Autor en 1929 de un intento de biografía de José Martí que tituló Mitología de Martí, el resultado fue más bien un acercamiento histórico preciso y un texto de valores literarios. La narrativa de Hernández Catá incluye, entre otros, Cuentos pasionales (1907) y Novela erótica (1909), ambos editados en Madrid; las novelas Pelayo González (París, 1909), La juventud de Aurelio Zaldívar (1911) y varios libros más, bien recibidos por la crítica: La piel, Los frutos ácidos, Zoología pintoresca, El placer de sufrir, Los siete pecados, El drama de la señorita Occidente, Estrellas errantes, El nieto de Hamlet, La voluntad de Dios, Un cementerio en las Antilllas y un sinfín de títulos más entre novelas y cuentos, algunos de ellos traducidos al inglés, alemán, italiano, ruso, portugués, holandés, lituano…
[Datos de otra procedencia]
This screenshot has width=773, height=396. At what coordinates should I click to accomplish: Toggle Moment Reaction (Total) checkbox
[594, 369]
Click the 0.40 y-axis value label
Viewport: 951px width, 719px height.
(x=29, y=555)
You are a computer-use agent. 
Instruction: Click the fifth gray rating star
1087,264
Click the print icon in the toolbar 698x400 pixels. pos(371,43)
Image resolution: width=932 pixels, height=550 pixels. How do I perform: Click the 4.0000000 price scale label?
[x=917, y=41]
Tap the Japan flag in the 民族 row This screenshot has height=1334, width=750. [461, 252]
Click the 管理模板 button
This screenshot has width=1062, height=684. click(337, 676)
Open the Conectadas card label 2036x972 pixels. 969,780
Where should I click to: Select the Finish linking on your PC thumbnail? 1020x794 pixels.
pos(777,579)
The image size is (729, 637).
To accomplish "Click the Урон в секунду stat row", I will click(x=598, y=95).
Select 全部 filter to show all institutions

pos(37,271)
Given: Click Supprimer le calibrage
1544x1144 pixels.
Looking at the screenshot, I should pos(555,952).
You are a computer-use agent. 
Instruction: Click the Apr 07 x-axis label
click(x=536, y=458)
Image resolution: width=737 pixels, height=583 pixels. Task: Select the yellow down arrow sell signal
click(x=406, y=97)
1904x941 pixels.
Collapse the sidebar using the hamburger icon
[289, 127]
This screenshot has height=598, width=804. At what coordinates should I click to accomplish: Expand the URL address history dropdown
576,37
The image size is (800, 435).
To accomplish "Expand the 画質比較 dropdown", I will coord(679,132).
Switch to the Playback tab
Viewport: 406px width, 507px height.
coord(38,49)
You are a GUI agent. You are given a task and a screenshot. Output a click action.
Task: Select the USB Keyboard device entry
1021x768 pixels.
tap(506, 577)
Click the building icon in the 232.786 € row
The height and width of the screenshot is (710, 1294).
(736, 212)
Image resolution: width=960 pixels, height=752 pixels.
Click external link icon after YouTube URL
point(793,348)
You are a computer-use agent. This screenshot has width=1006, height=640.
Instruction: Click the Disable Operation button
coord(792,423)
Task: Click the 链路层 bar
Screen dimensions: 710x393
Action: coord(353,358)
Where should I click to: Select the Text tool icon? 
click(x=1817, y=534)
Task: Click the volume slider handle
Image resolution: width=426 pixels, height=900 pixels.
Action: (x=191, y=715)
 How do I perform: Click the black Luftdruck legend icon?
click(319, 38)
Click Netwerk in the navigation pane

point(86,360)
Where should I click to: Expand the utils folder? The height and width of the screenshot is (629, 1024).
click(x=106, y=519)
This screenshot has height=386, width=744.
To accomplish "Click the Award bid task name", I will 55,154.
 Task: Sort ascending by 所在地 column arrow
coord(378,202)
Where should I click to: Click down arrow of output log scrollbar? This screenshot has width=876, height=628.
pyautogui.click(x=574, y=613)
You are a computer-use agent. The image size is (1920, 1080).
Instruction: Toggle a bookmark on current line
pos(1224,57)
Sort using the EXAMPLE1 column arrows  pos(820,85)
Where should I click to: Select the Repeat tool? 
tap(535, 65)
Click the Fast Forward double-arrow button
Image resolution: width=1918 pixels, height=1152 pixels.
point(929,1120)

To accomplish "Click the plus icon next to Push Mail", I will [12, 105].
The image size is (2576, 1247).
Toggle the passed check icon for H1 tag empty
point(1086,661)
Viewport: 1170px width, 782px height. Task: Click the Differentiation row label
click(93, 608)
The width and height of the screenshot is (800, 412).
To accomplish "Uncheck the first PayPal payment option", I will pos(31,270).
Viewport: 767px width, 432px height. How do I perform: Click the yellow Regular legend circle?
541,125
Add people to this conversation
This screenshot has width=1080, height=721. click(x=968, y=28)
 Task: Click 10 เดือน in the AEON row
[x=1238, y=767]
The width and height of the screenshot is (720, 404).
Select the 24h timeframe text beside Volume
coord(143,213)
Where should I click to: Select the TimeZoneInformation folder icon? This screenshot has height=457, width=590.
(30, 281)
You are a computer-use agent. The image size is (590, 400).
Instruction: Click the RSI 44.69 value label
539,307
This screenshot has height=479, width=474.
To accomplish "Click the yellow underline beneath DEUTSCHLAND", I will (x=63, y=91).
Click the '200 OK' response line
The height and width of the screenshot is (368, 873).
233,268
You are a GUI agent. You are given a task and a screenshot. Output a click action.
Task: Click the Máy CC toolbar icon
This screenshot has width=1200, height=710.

En su narrativa abordó temas sicológicos, políticos y sociales de su tiempo, y se le recuerda sobre todo como cuentista, aunque escribió novelas cortas, obras de teatro, estas últimas de ambiente español más que cubano y también versos, pues sus inicios fueron precisamente como poeta.
«Genuina prosa modernista era la suya, trabajada con arte. Esa prosa castigada y elegante dio desde el principio realce a su producción», apuntó de él el crítico Max Henríquez Ureña.
Como siempre decimos para estos casos, el mejor homenaje a su memoria es leer siquiera alguno de sus textos. A lo mejor después se embulla y sigue adelante con más. Es nuestra invitación desde estas páginas digitales de Cubaliteraria.